Tasks and exercises:
#1 Translate this sentence from the St. Joe's basketball passage into Spanish: "There was never a cheering section like that one."
#2 Using the St. Joe's basketball passage, decide whether each statement agrees with it. Answer yes or no for each and quote the words that decide it. (a) The three broadcasters were each paid five dollars a game. (b) Coach Ramsay called his defense the "zone press." (c) Tom Wynne was the team's sixth man.
#3 Please write the next part of the St. Joe's basketball passage, picking up after its final sentence.

Quoted passage:
We enticed radio station WHAT to carry the games and Al Berman Clothing at 54th and City Line Avenue to sponsor the games. The only problem was there was no room in the broadcast package for us to get paid. Among the three of us, we agreed not to tell anyone that we weren’t receiving anything to do the broadcasts. We pretended to our friends that we each were getting five bucks a game. Was that too much, one of us asked?
We shared the play-by-play and color commentary. The Palestra Sports ID guy felt we were overstaffed so we received one free Coke to split among the three of us during the broadcasts. We missed getting on the air for the first couple of broadcasts. But on Dec. 14, 1962, Tom “Satch” Sanders came to town with heavily favored New York University. The Hawks were ready. So were we.
St. Joe’s went into the 1962 season determined to erase the memory of the shameful basketball scandal the year before. Its cheering section always had a noisy, fanatical core base. All male. Straw boaters. And a huge bass drum that pounded opponents into submission. If you got the lead on St. Joe’s that season, they responded by screaming at you, THE HAWK WILL NEVER DIE.
Pretty soon, you believed it. There was never a cheering section like that one. Not ever. Not for a small school. And that cheering section in 1962-63 was “the sixth man.” They were too much for NYU that night. Too much for lots of teams that season. Teams that were often more talented. I don’t know how many times that Hawks team would fall behind and then rally back. A lot of the success was due to Coach Ramsay’s use of a stifling style of defense. He called it the “zone press.”
The Hawks did not have a deep bench. The late Jake Boyle, who went on to become a coach, was their sixth man. And a good one. They had Steve Courtin, Harry Booth, and Bob Dickey.Their biggest starter was Tom Wynne, who was maybe 6-5. Running this fiery bunch was Jimmy Lynam. With Lynam, it was like having a coach on the floor. No surprise that he later became one. St. Joe’s was picked to finish in the middle of th pack in the Middle Atlantic Conference.

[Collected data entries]
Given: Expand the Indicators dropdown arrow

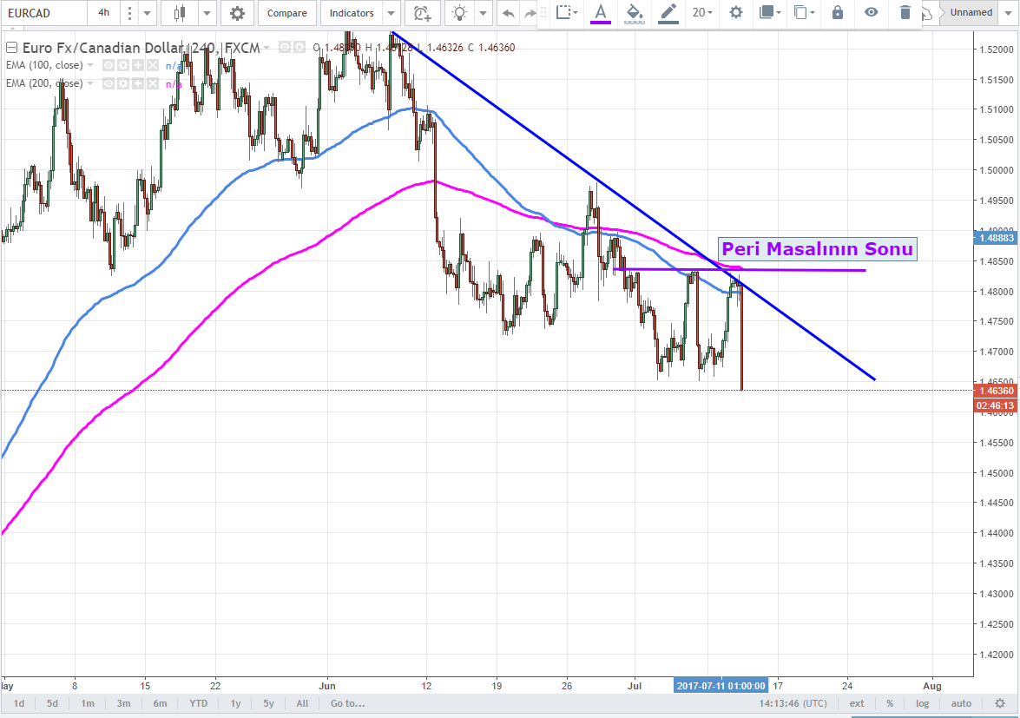Looking at the screenshot, I should point(391,13).

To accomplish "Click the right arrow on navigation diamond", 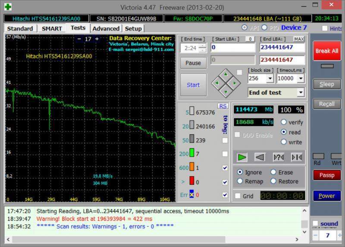I will click(234, 83).
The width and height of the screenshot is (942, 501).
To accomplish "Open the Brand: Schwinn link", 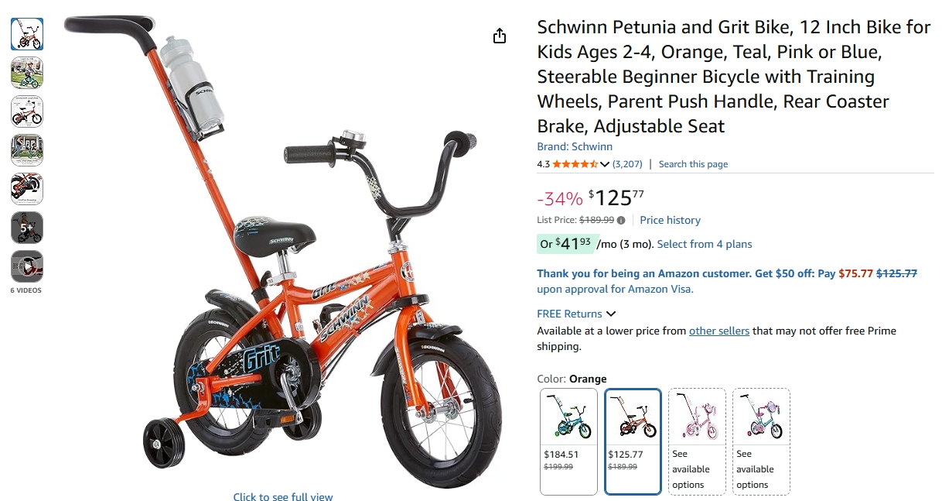I will pyautogui.click(x=575, y=146).
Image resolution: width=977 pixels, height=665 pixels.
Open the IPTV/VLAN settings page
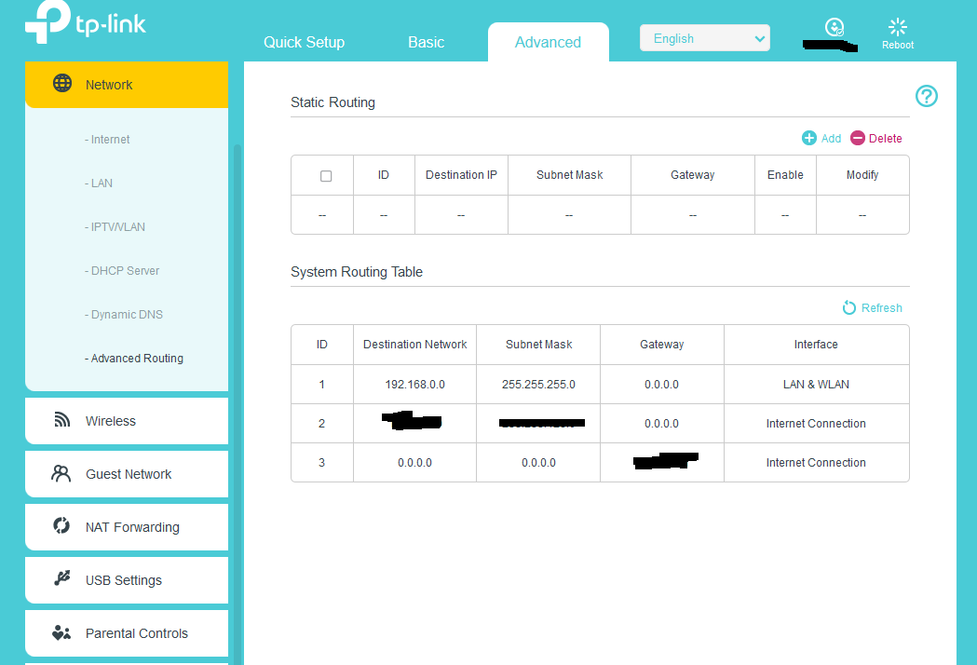pyautogui.click(x=117, y=227)
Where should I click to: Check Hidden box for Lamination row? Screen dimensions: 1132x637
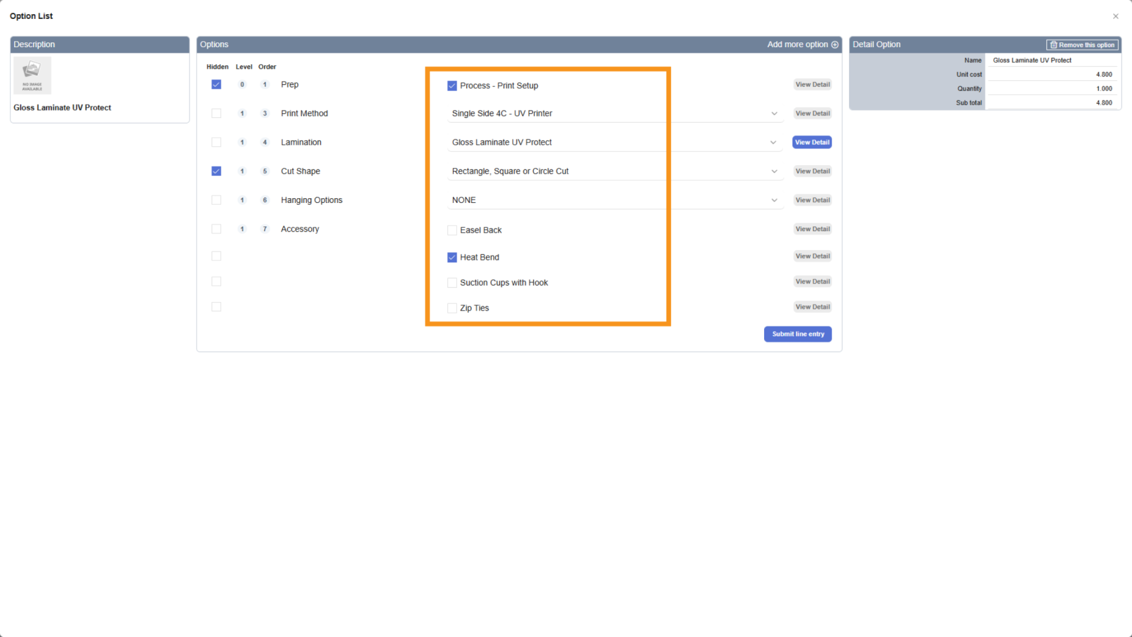[216, 142]
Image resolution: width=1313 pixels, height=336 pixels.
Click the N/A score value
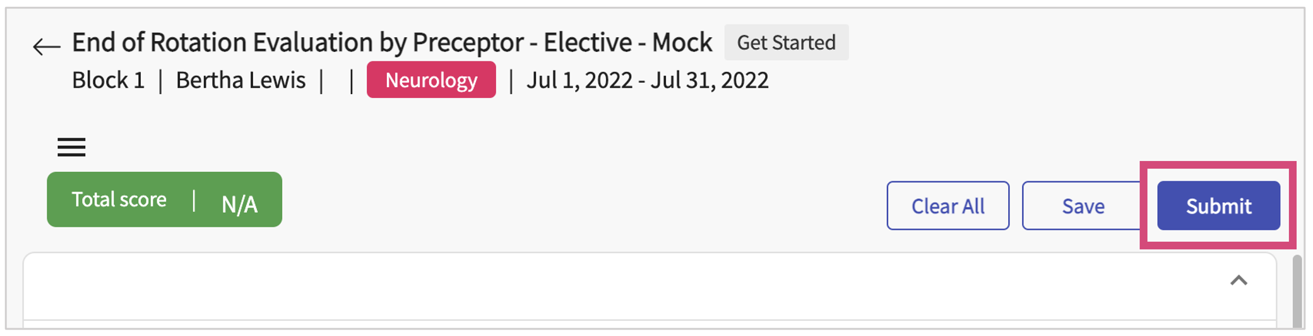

Answers:
#1 Nunca hubo una sección de animación como esa.

#2
(a) No: "we weren’t receiving anything to do the broadcasts."
(b) Yes: "He called it the “zone press.”"
(c) No: "The late Jake Boyle, who went on to become a coach, was their sixth man."

#3
The Hawks battled their way into the lead in the conference. On Feb. 23, 1963, St. Joe’s was scheduled to meet Big 5 foe La Salle. Word had leaked out that Boyle would miss the game, hospitalized from what was described as appendicitis. And then shortly before the game , the Rev. Joseph F. Geib, faculty athletic moderator, approached us at courtside. Boyle had been spotted in the Palestra crowd. Apparently, he had sneaked out of the hospital. Geib asked us not to say anything about it lest we upset Jimmy’s parents, who were unaware of what he had done. It was the stuff of movies. Boyle couldn’t play, but he could be there in spirit.
St. Joe’s went on to crush La Salle that night. Went on to win two games in the NCAA Tournament before powerful Duke ended their magical run. Our magical run ended also, but with the end of the regular season. One of the major radio stations gained exclusive rights to the tournament and we were out on our butts. Marvel Sports was no more. Just a magical place in our minds that still exists in our minds. A place more than an idea. Where Ramsay kneels at courtside with a program clenched in his fist. Where Lynam calmly dribbles out the clock to seal a win. Where that delightfully annoying Hawks rooting section still pounds a big bass drum. Where three pudgy guys at courtside are bathed in a glory they would revel in the rest of their lives.
And where a small school on City Line Avenue found respect that they thought had been squandered and been irretrievably lost.